**Aim:** Rewrite the lines of the records below, beginning at the line that has "Viewport: 1456px width, 819px" and stopping after the line that has "The height and", with "tray" replaced by "taskbar" and everything else left unchanged.

---------- Information given ----------

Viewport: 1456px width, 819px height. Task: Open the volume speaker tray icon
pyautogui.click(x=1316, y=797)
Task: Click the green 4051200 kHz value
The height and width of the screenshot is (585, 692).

----------
---------- Information given ----------

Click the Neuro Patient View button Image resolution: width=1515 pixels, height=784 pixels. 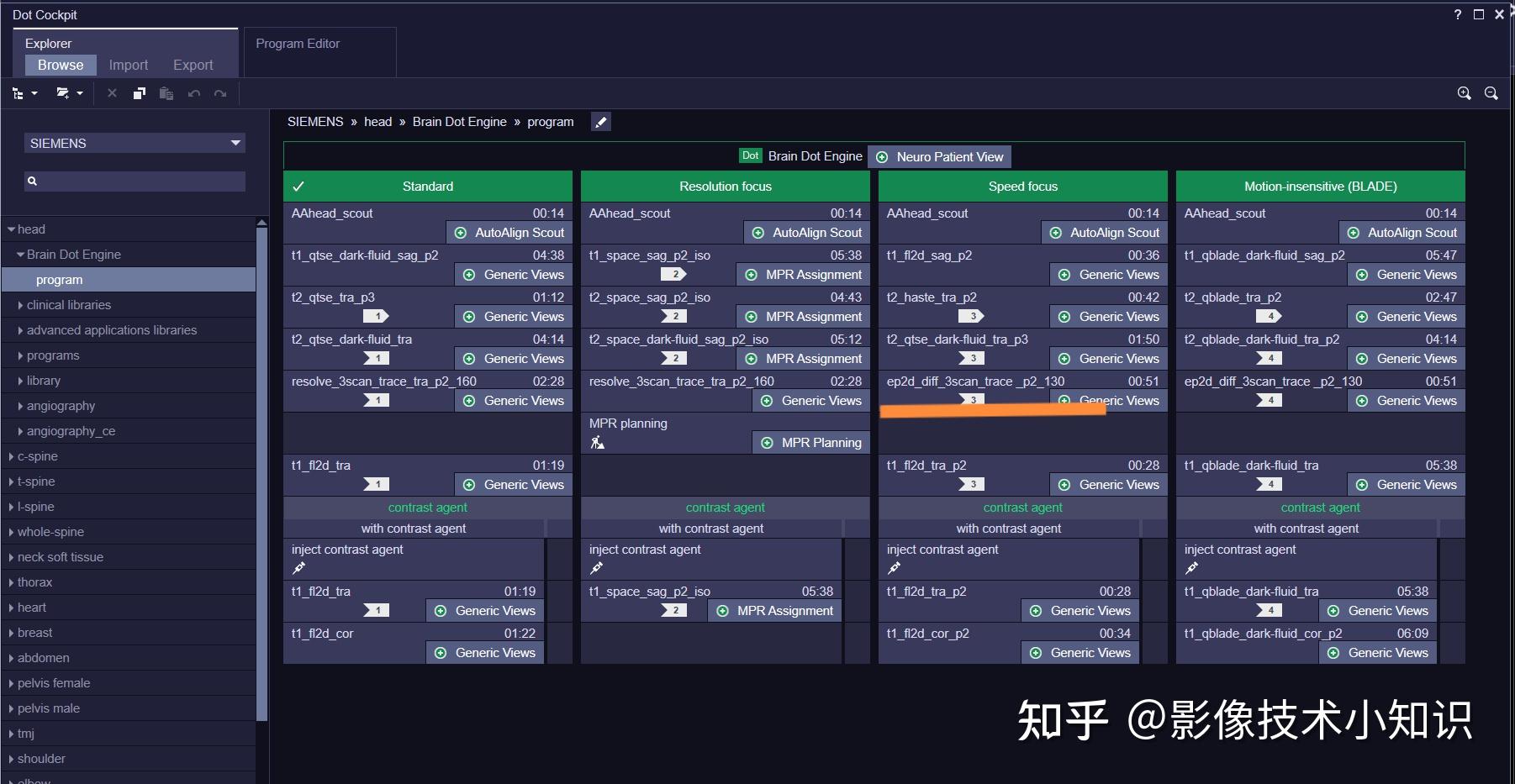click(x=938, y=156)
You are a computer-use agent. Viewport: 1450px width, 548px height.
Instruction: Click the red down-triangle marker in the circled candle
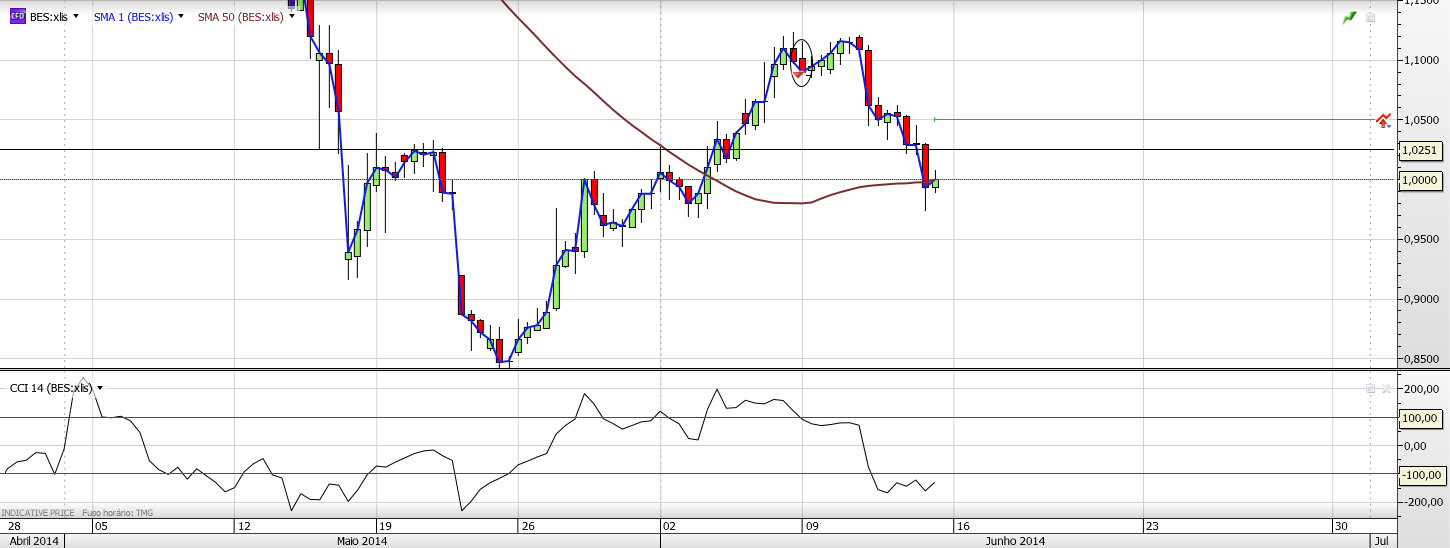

----------

**Output of the task:**
Viewport: 1456px width, 819px height. Task: Open the volume speaker taskbar icon
pyautogui.click(x=1316, y=797)
Task: Click the green 4051200 kHz value
The height and width of the screenshot is (585, 692).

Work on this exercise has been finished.